Example 3. Comparative Evaluation of Activity-Modified Mutation Enzyme Characteristics

[0118] In order to evaluate the relative activity of the D-fructose C4-epimerization on the mutation enzyme for a single site with improved unit activity and on the mutation enzyme for a multiple site in combination thereof, each enzyme was expressed in E. coli BL21 (DE3) by a conventional method (see Sambrook et al. 1989) and purified (by His-tag affinity chromatography). Then, in the presence of NiSO.sub.4, each enzyme at a concentration of 10 units/ml was added to 25% (w/v) D-fructose substrate and reacted at pH 8.0 [50 mM potassium phosphate buffer] and at 65 C. for 2 hours, and the relative activity of D-fructose C4-epimerization as compared to the wild-type recombinase (wild-type, SEQ ID NO: 1) derived from Thermotoga neapolitana was measured.
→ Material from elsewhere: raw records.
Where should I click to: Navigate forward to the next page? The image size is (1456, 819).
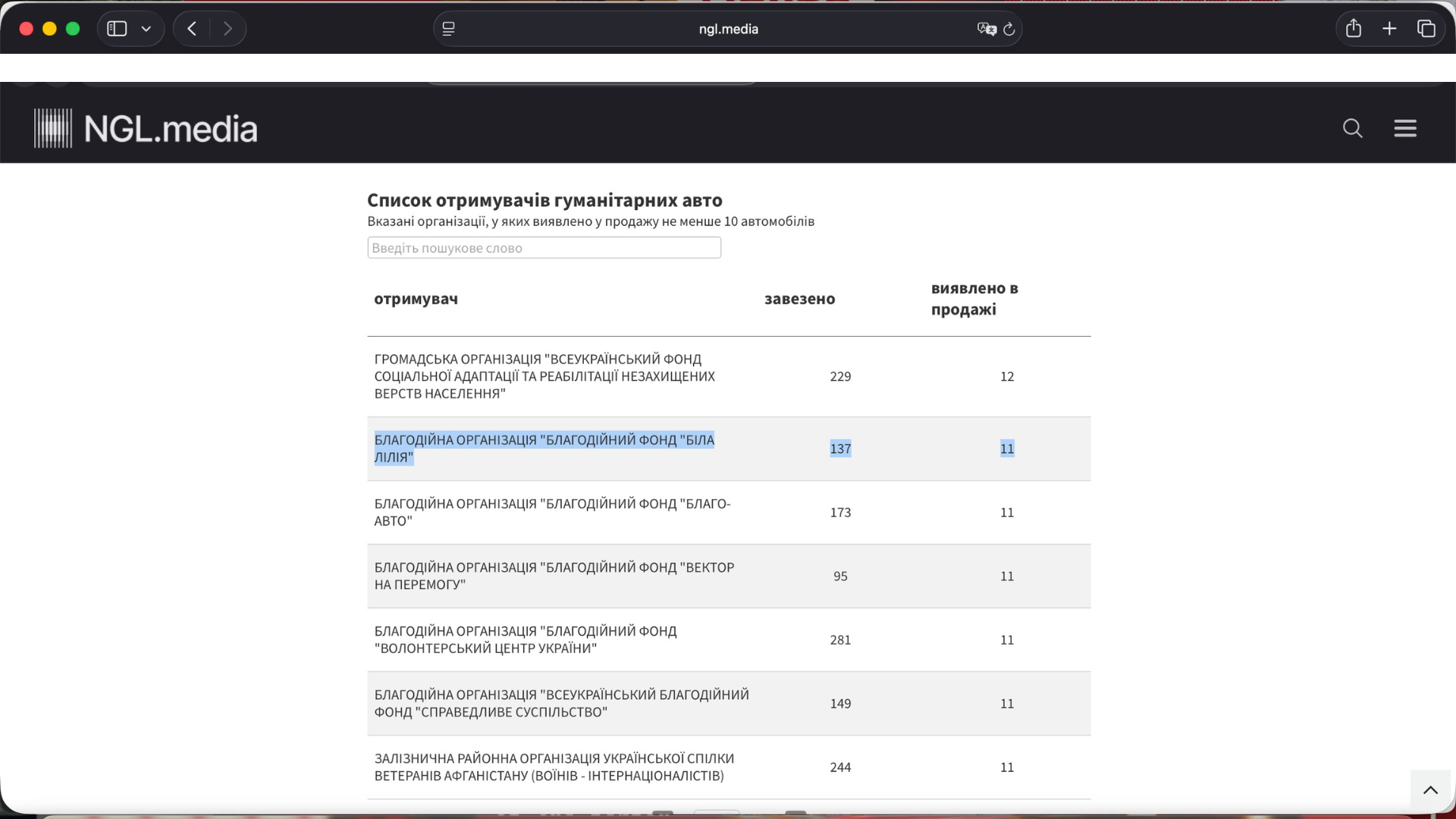tap(228, 28)
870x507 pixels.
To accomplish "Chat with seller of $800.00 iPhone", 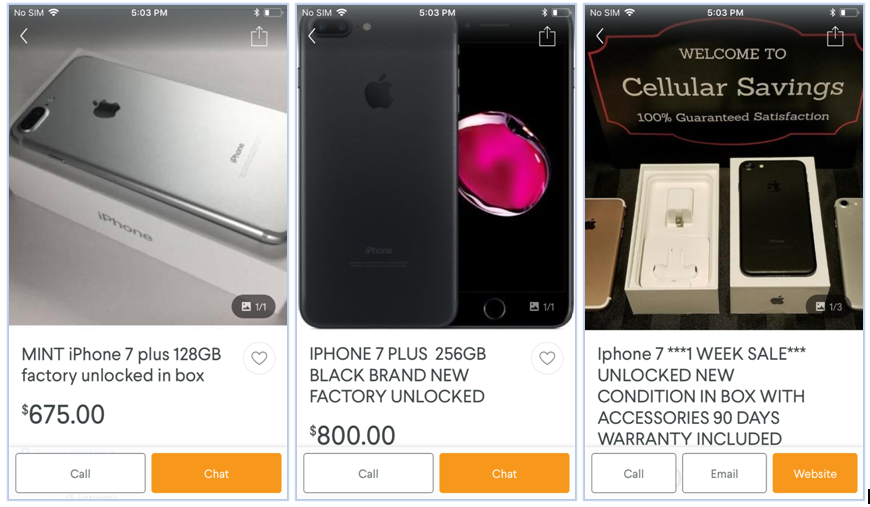I will pyautogui.click(x=504, y=473).
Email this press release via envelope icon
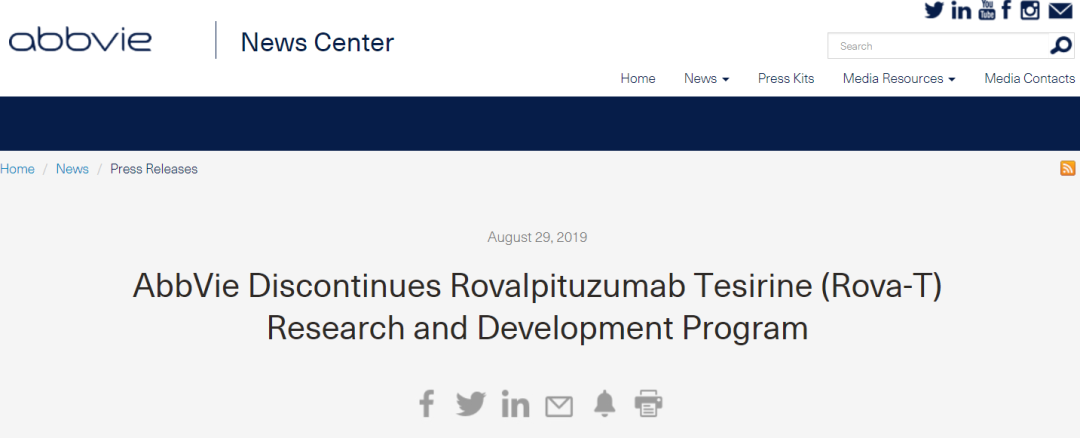1080x438 pixels. 559,406
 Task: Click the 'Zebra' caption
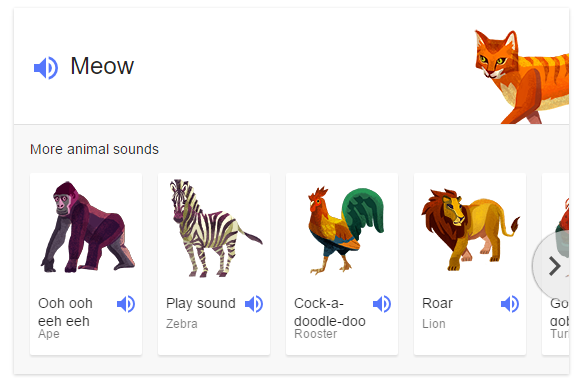click(182, 324)
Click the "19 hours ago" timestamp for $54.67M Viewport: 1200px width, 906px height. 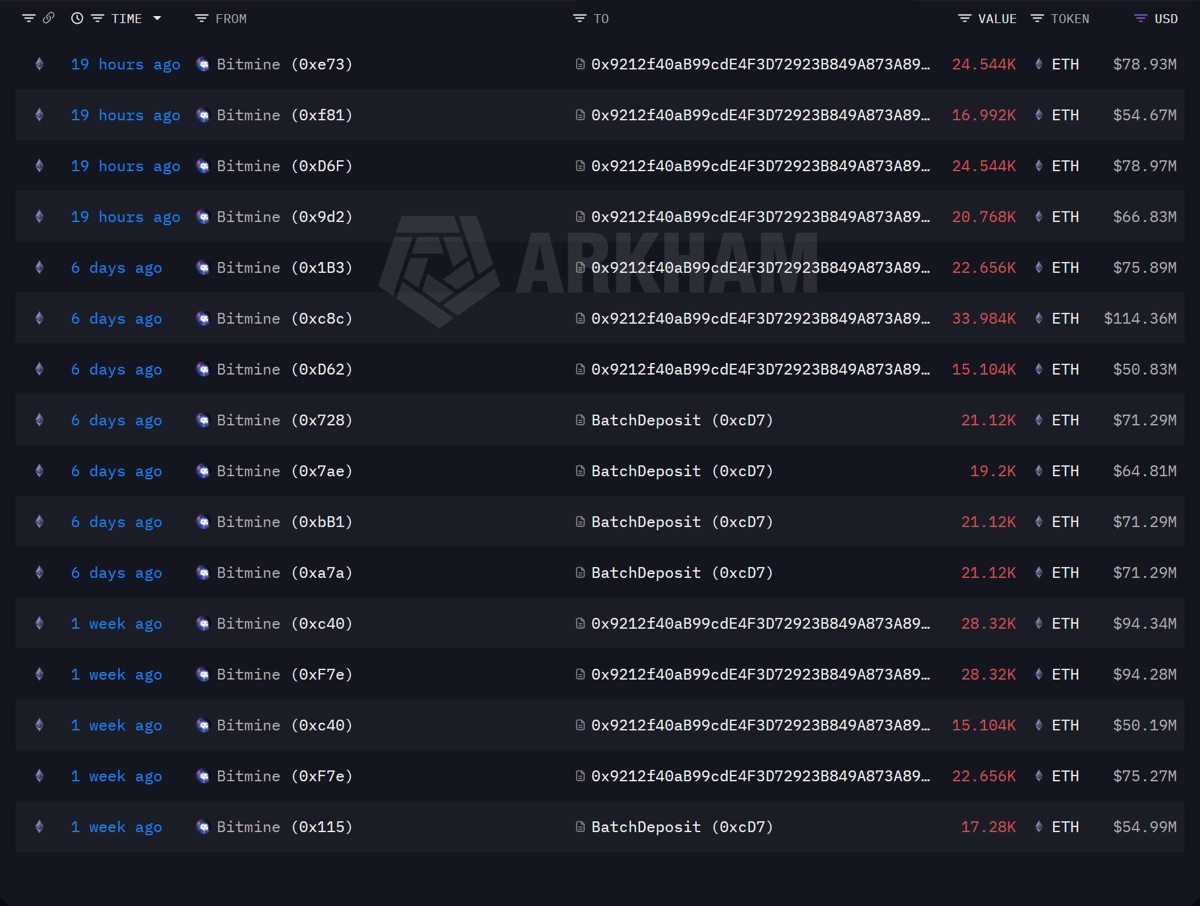[x=126, y=115]
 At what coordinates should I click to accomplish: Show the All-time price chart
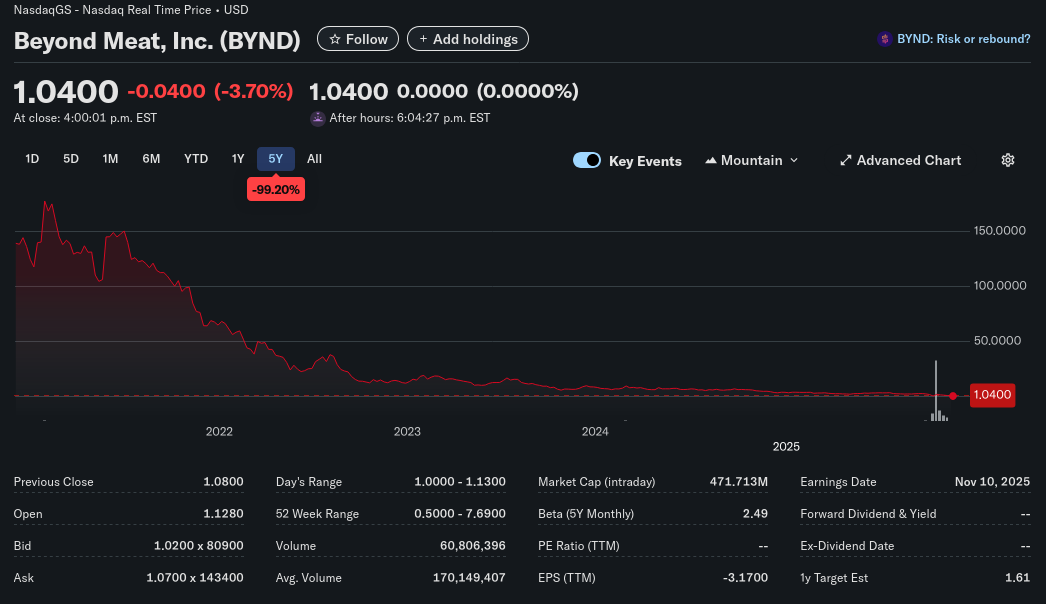tap(314, 159)
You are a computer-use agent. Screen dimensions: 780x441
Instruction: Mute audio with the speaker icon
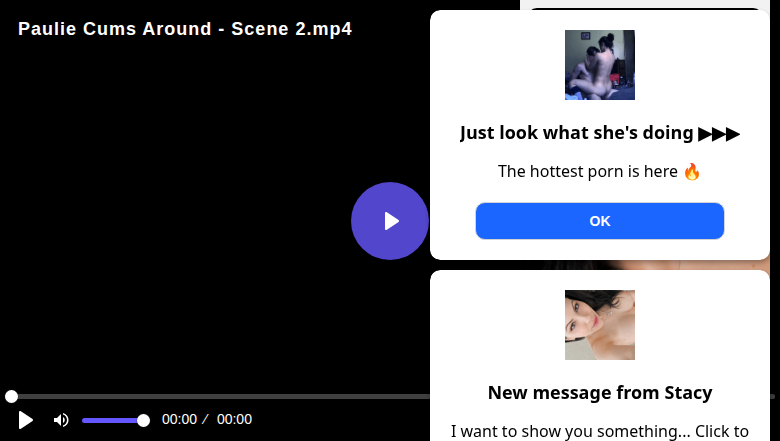coord(61,420)

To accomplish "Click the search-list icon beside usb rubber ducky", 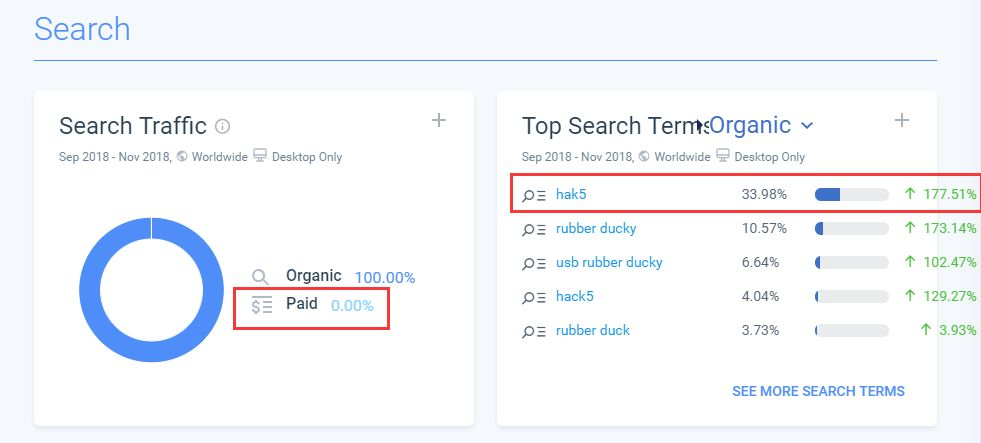I will pos(534,263).
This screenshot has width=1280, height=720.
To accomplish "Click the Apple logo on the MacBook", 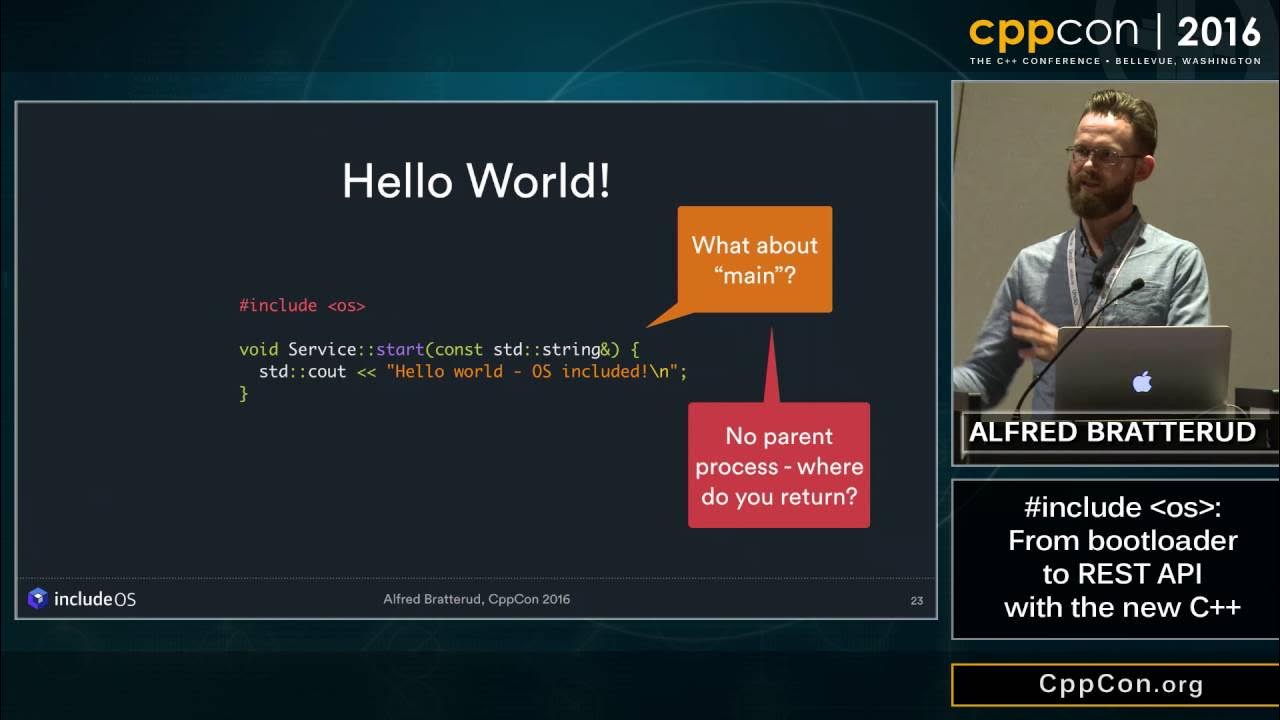I will 1140,380.
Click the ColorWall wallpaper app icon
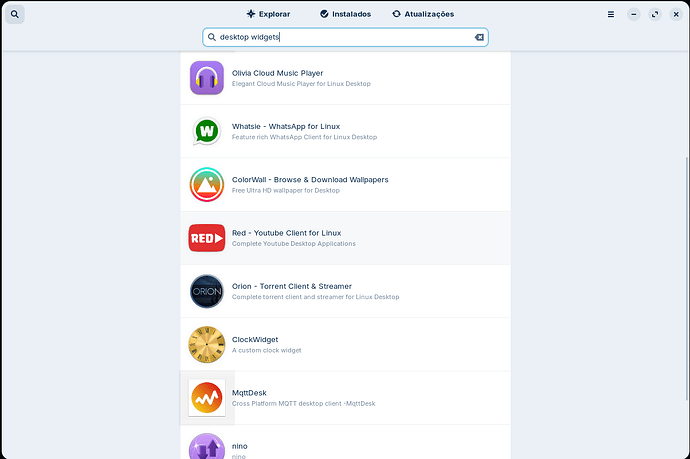The image size is (690, 459). tap(207, 184)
[0119] From the above results, it could be confirmed that the C4-epimerase variants of the present invention had the increased D-fructose C4-epimerization activity as compared to that of the wild-type enzyme, and in particular, the enzyme variant of M199 was analyzed as having increased the unit activity about 20 times, and thus, it could be confirmed that the activity of producing tagatose of the present invention was remarkably increased as compared to the wild-type enzyme.